__TUJUAN TUGAS 1__
Menurut kutipan halaman tentang upaya peningkatan mutu manajemen prodi, informasi pendaftaran peserta kursus Lemhannas diperoleh melalui apa?
__TUJUAN TUGAS 2__
Salin bagian kutipan halaman tentang upaya peningkatan mutu manajemen prodi, mulai dari "Ø Mempunyai kompetensi dalam bidang" dan berakhir pada "organisasi tempat bekerja.".
__TUJUAN TUGAS 3__
Ringkas paragraf dalam kutipan halaman tentang upaya peningkatan mutu manajemen prodi yang diawali "Bisakah saya menjadi pemimpin?" menjadi tiga kalimat dengan tetap mempertahankan fakta utamanya.

__KUTIPAN HALAMAN__

::::::::::

UPAYA
PENINGKATAN MUTU MANAJEMEN PRODI
Arundati Shinta
Fakultas Psikologi
Universitas Proklamasi 45
Yogyakarta
Bisakah saya menjadi pemimpin? Apakah saya pemimpin yang
baik? Kalau betul saya pemimpin baik dengan indikator telah memenangkan
berbagai kejuaran kaprodi, mengapa saya hanya diam saja melihat situasi buruk
di tempat saya bekerja? Pertanyaan-pertanyaan inilah yang sangat mengganggu,
karena saya sering merasa tidak percaya diri menjadi Kaprodi. Saya selalu silau
oleh kinerja kaprodi lainnya baik di lingkungan UP45 maupun di universitas
lainnya. Mereka selalu lebih baik daripada kinerja saya.
Untuk memecah keraguan tentang kepemimpinan itu, beruntunglah
saya mendapatkan informasi tentang pendaftaran bagi calon pemimpin nasional
yang diadakan oleh Lembaga Pertahanan Nasional atau Lemhannas. Informasi pendaftaran peserta kursus Lemhannas itu diperoleh
melalui Kopertis V Yogyakarta. Kesempatan itu hanya untuk dosen-dosen yang mempunyai
persyaratan-persyaratan tertentu yang sangat berat. Persyaratan itu antara lain:
Ø
Maksimum berusia 5 tahun sebelum pensiun.
Ø
Mempunyai jabatan akademik minimal Lektor Kepala
Ø
Mempunyai latar belakang akademik Doktor.
Ø Menduduki posisi sebagai pimpinan di lingkungan organisasi
tempat berkarya sekarang ini.
Ø Lulus tes kesehatan lengkap.
Ø Mempunyai kompetensi dalam bidang komputer
Ø Mempunyai kompetensi dalam bahasa asing dengan menyerahkan
nilai TOEFL asli.
Ø Diusulkan oleh pimpinan tertinggi organisasi tempat bekerja.
Setelah bersusah
payah melengkapi persyaratan administrasi dan mengirimkannya ke Kantor Lembaga
Ketahanan Nasional RI, di jalan Medan Merdeka Selatan No. 10 Jakarta 10110,
maka saya tinggal menunggu tahap seleksi berikutnya. Pada 29 November 2017,
datanglah surat panggilan dengan nomor R/125/14/22/1/SET dan ditandatangani
oleh Drs. Arif Wachyunasi, Komisaris Jendral Polisi uyang menjadi Sekretaris
Utama di Lemhannas tersebut. Surat tersebut mengundang saya untuk hadir
mengikuti Tes Potensi Akademikm (TPA) dan tes psikologi (psikotes) pada 11-12
Desember 2017 di kantor Lemhannas.

::::::::::

__BARIS YANG DITAMPILKAN__
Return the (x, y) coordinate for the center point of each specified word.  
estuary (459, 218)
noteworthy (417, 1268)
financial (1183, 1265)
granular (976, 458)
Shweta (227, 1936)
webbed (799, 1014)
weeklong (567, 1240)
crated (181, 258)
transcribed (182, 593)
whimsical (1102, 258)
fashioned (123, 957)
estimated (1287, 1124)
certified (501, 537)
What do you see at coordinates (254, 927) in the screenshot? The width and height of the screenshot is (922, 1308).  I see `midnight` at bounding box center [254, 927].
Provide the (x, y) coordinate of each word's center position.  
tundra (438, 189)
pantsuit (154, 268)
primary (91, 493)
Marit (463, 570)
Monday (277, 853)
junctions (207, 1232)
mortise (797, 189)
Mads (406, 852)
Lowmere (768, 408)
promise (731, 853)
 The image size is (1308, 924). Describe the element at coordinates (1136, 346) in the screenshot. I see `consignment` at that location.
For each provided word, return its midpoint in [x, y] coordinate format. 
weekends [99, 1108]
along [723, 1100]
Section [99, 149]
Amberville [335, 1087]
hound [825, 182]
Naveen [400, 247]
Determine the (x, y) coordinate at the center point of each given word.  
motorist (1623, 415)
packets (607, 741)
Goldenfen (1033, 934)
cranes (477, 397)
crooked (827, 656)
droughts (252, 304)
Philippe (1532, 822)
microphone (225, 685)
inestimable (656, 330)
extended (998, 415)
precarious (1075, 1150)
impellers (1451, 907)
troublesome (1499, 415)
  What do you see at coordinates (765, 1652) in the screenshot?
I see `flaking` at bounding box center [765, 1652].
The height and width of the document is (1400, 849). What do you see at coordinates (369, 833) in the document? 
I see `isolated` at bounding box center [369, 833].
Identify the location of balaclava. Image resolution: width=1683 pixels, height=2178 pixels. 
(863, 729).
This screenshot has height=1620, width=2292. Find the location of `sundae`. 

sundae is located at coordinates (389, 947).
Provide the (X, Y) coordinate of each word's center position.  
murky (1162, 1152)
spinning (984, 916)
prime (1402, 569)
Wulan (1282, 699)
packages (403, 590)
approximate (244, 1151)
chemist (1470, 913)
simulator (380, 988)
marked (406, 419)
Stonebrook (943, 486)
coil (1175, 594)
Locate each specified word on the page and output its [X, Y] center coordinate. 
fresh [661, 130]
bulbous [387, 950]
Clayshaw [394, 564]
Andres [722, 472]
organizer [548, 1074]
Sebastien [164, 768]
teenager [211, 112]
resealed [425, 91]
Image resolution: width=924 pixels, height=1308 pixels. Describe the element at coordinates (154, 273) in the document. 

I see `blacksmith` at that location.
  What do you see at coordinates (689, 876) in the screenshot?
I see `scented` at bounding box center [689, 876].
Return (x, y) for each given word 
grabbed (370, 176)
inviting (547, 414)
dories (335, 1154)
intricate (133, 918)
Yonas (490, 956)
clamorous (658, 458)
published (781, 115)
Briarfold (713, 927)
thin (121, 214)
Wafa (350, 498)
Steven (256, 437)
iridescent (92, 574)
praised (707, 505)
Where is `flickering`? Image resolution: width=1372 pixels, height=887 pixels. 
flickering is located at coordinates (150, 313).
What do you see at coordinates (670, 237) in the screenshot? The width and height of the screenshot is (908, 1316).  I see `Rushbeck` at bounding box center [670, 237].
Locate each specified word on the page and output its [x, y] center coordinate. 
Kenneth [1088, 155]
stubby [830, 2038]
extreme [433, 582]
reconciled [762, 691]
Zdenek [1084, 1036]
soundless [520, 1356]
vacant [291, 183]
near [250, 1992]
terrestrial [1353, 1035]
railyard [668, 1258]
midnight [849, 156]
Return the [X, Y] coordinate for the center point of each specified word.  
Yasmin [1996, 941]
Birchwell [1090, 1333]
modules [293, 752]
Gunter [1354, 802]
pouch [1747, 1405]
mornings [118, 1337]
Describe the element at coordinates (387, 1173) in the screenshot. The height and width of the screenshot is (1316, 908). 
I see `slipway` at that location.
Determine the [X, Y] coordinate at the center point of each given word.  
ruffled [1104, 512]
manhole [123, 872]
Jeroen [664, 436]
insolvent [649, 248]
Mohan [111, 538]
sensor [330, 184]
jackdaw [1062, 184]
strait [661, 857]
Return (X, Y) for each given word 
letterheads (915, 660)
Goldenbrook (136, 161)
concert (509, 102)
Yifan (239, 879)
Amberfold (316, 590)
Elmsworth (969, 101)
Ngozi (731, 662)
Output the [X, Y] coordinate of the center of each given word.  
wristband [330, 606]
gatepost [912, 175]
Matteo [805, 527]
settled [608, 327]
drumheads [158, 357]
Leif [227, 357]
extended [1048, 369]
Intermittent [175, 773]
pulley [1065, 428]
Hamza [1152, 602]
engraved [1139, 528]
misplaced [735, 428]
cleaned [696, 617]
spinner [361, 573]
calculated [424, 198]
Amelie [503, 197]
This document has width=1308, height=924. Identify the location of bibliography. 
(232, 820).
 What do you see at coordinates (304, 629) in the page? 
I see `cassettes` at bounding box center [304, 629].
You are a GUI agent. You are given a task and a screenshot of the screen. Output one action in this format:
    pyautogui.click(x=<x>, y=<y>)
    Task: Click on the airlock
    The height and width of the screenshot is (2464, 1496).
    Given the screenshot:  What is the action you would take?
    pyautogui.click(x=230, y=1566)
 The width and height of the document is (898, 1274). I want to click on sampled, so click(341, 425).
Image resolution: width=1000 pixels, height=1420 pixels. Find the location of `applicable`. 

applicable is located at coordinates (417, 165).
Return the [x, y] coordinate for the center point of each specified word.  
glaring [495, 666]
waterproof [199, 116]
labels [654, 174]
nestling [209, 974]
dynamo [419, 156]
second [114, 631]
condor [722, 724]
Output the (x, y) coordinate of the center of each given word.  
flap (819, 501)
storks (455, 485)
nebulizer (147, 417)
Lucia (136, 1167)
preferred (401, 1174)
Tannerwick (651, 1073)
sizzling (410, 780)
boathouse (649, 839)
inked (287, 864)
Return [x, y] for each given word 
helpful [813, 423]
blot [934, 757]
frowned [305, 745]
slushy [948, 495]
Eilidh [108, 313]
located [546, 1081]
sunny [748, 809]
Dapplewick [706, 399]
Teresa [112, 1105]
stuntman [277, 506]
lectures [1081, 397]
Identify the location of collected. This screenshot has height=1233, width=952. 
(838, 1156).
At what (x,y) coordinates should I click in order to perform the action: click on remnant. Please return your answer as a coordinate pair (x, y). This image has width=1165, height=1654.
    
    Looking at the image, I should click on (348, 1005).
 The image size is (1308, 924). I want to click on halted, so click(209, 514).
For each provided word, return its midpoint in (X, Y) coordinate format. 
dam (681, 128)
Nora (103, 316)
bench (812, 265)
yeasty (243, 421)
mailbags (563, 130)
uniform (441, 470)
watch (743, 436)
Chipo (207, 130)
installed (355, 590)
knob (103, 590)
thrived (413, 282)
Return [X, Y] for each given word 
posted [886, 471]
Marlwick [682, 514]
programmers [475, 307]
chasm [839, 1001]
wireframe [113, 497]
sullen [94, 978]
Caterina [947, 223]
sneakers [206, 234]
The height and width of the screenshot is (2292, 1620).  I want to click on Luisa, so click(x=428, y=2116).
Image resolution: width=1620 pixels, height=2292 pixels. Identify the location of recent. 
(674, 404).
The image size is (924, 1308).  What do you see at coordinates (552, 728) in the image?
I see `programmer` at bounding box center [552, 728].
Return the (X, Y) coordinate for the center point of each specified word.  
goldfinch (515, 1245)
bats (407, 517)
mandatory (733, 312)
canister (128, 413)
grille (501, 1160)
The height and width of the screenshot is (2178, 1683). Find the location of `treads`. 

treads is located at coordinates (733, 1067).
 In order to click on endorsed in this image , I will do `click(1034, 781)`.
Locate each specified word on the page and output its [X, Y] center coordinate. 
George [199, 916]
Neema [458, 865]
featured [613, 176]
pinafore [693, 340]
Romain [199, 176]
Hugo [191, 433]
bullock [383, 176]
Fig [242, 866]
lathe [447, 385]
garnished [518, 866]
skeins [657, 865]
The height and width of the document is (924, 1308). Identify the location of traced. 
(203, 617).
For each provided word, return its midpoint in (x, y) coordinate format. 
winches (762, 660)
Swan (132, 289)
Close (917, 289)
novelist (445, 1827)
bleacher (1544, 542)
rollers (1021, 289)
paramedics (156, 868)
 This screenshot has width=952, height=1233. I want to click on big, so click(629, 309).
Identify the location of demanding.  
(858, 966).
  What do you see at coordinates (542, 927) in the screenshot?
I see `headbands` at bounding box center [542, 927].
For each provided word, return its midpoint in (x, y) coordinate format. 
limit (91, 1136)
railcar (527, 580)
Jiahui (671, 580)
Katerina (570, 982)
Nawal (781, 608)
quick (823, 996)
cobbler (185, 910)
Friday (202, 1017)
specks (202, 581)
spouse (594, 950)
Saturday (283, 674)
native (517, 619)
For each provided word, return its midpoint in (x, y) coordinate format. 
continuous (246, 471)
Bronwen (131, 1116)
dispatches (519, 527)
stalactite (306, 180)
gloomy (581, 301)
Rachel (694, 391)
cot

::::::::::

__JAWABAN BENAR 1__
Melalui Kopertis V Yogyakarta.

__JAWABAN BENAR 2__
Ø Mempunyai kompetensi dalam bidang komputer
Ø Mempunyai kompetensi dalam bahasa asing dengan menyerahkan
nilai TOEFL asli.
Ø Diusulkan oleh pimpinan tertinggi organisasi tempat bekerja.

__JAWABAN BENAR 3__
Penulis mempertanyakan apakah dirinya pemimpin yang baik, sebab meski telah memenangkan berbagai kejuaraan kaprodi, ia hanya diam melihat situasi buruk di tempat kerjanya. Pertanyaan itu sangat mengganggu karena ia sering merasa tidak percaya diri menjadi kaprodi. Ia selalu silau oleh kinerja kaprodi lain di lingkungan UP45 maupun universitas lain, yang selalu lebih baik daripada kinerjanya.